Public UI explanations: CONSISTENCY
Testcase consistency01
Description:
Every authoritative nameserver for your zone should serve the same zone data, and the SOA serial number is the simplest way to tell. This check queries every nameserver for the SOA and compares serial numbers. A difference means one or more servers are lagging behind on zone updates, so clients get different data depending on which server they reach.
Testcase consistency02
Description:
The SOA record carries a contact address (RNAME) that should be identical on every nameserver because it is part of the zone’s own data. This check pulls the SOA from every nameserver and compares RNAMEs. Different values across servers mean the zone content itself is inconsistent, not just drifting on update timing.
Testcase consistency03
Description:
The SOA record also carries four timer values (refresh, retry, expire, minimum) that control how secondary servers fetch updates and how long cached answers may live. These must match across all nameservers for the zone to behave predictably. This check compares them and flags any server that publishes different values than the others.
Testcase consistency04
Description:
Every authoritative nameserver should return the same list of NS records for the zone. This check queries each nameserver for the NS set and compares them. If the sets disagree, resolvers will see different candidate nameservers depending on which server they asked first, leading to inconsistent referrals and harder-to-diagnose failures.
Testcase consistency05
Description:
When the parent zone lists a nameserver that lives inside the child zone (like ns1.example.com for example.com), it must also publish that server’s IP address as “glue” so resolvers can actually reach it. This check compares the glue addresses in the parent against the address data the child publishes for the same names and flags anywhere they disagree.
Testcase consistency06
Description:
The SOA record names a primary nameserver in its MNAME field, and this name should be identical on every authoritative server for the zone because it is part of the zone data itself. This check compares MNAMEs across servers and flags any disagreement, which usually points to one server being loaded with a different version of the zone than the others.
Tag MULTIPLE_SOA_SERIALS
Header: Different SOA serials across nameservers
Description:
Your nameservers returned different SOA serial numbers for the same zone, so they are not all serving the same version of the zone data. Clients will see different answers depending on which server a resolver picked, and changes you publish may only be visible on some of them. The usual cause is a secondary server that failed to complete a recent zone transfer.
Tag CHILD_ZONE_LAME
Header: Nameserver cannot answer for its own address
Description:
A nameserver whose name is inside your zone (such as ns1.example.com for example.com) did not answer authoritatively for its own A or AAAA records on any of the paths tried. Resolvers that rely on the child zone to confirm the server’s address will fail to reach it, so the delegation loses this nameserver as a working fallback.

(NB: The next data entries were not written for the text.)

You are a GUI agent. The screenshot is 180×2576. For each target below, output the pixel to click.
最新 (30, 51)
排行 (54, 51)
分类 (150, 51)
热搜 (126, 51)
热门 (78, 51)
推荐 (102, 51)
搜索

Tag IN_BAILIWICK_ADDR_MISMATCH
Header: Glue address not present in the zone
Description:
The parent zone publishes a glue address for one of your nameservers that is not in the matching A or AAAA records in your own zone. Resolvers initially use the glue, so traffic will go to the address the parent advertises - which is not the one your zone says is correct. The two sides must be brought back into agreement or some clients will hit a stale or wrong server.
Tag OUT_OF_BAILIWICK_ADDR_MISMATCH
Header: Glue address disagrees with public DNS
Description:
The parent zone’s delegation for your domain includes glue address records for a nameserver whose name is outside the zone, and those addresses do not match what is visible in the public DNS for that name. Out-of-zone glue should not be used at all - and when it disagrees with reality it is guaranteed to cause inconsistent lookups depending on which resolver a client happens to use.